Pixiv Encyclopedia Viewer History Extractor
Pixiv Encyclopedia Viewer History Extractor

An Extraction Tool for Pixiv Encyclopedia Viewer Count History
Japanese README
日本語版はこちら README.ja.md.
Overview
Extract daily view history data from a Pixiv Encyclopedia (pixiv百科事典) article.
Pixiv Encyclopedia viewer history is a nice real-world time-series dataset.
It often shows:
- Weekly seasonality (weekday vs weekend traffic)
- Occasional spikes caused by events or social media buzz
You can use the extracted CSV as sample data for:
- Time-series visualization and smoothing
- Seasonal decomposition
- Forecasting models (ARIMA, Prophet, etc.)
⚠️ Unofficial tool
This project is not affiliated with or endorsed by Pixiv.

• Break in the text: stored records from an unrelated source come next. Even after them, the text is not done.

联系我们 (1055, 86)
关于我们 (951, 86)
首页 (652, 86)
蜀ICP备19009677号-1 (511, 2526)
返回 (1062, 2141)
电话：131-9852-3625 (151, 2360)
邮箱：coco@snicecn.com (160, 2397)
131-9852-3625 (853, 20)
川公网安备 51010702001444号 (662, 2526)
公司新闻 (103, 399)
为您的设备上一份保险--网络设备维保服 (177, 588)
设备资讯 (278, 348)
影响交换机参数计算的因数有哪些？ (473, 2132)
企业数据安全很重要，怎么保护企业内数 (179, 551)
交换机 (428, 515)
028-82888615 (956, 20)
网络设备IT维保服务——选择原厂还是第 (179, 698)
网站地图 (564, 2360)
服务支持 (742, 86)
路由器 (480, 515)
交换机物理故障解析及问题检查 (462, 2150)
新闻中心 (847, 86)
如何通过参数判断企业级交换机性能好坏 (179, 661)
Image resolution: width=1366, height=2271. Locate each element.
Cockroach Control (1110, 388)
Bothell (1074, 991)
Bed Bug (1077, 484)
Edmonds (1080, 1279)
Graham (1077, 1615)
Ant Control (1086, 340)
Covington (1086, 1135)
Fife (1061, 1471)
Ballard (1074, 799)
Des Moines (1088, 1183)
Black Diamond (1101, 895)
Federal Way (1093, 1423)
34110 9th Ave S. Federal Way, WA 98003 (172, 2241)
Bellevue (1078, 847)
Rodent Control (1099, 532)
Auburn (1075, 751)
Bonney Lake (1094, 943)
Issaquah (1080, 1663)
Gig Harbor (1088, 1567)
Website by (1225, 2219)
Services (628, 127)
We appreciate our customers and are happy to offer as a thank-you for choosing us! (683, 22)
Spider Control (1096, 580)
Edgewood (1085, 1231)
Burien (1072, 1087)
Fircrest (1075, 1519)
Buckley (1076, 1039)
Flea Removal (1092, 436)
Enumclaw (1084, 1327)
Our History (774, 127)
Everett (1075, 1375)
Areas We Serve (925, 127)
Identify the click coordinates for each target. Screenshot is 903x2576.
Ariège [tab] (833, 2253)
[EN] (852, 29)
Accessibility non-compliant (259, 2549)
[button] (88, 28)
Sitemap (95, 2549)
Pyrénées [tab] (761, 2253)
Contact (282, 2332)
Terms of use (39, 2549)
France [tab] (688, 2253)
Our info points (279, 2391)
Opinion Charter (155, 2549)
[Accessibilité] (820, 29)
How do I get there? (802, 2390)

Please follow Pixiv’s Terms of Use and robots.txt when using this script.
Features
- Fetch by article title (e.g.,
"ブルーアーカイブ") directly from Pixiv Encyclopedia - Or read from a local HTML file
- Output JSON Lines to stdout
(one{"date": "...","count": ...}per line) - Optional CSV export via
--csv output.csv
Requirements
- Python 3.9+
- Dependencies:
requestsbeautifulsoup4
Usage
0. Create virtual environment
python3 -m venv env
source env/bin/activate
pip install -r requirements.txt
1. Fetch by article title
python src/extract_viewer_history.py "ブルーアーカイブ"
This will:
- Download
https://dic.pixiv.net/a/ブルーアーカイブ - Parse the embedded JSON
- Print one JSON object per line to stdout:
{"date": "2025-07-01", "count": 9454605}
{"date": "2025-07-02", "count": 9331510}
{"date": "2025-07-03", "count": 8884117}
...
You can redirect it to a file:
python src/extract_viewer_history.py "ブルーアーカイブ" > ブルーアーカイブ.jsonl
2. Export as CSV
Use the --csv option to write a CSV file while still printing JSON to stdout:
python src/extract_viewer_history.py "ブルーアーカイブ" --csv ブルーアーカイブ.csv
Example CSV content:
date,count
2025-07-01,9454605
2025-07-02,9331510
2025-07-03,8884117
...
3. Use a local HTML file
If you have already saved the article HTML:
python src/extract_viewer_history.py ブルーアーカイブ.html
python src/extract_viewer_history.py ブルーアーカイブ.html --csv ブルーアーカイブ.csv
The script will detect that ブルーアーカイブ.html is a file and will parse it instead of fetching from the web.
4. Test
pip install -r requirements.test.txt
pytest
5. Deactivate environment
deactivate
Notes / Limitations
- No rate limiting is implemented; please:
- Use it responsibly
- Avoid sending many requests in a short time
- This is a simple utility script, primarily intended for personal analysis or research.
License
- Apache License 2.0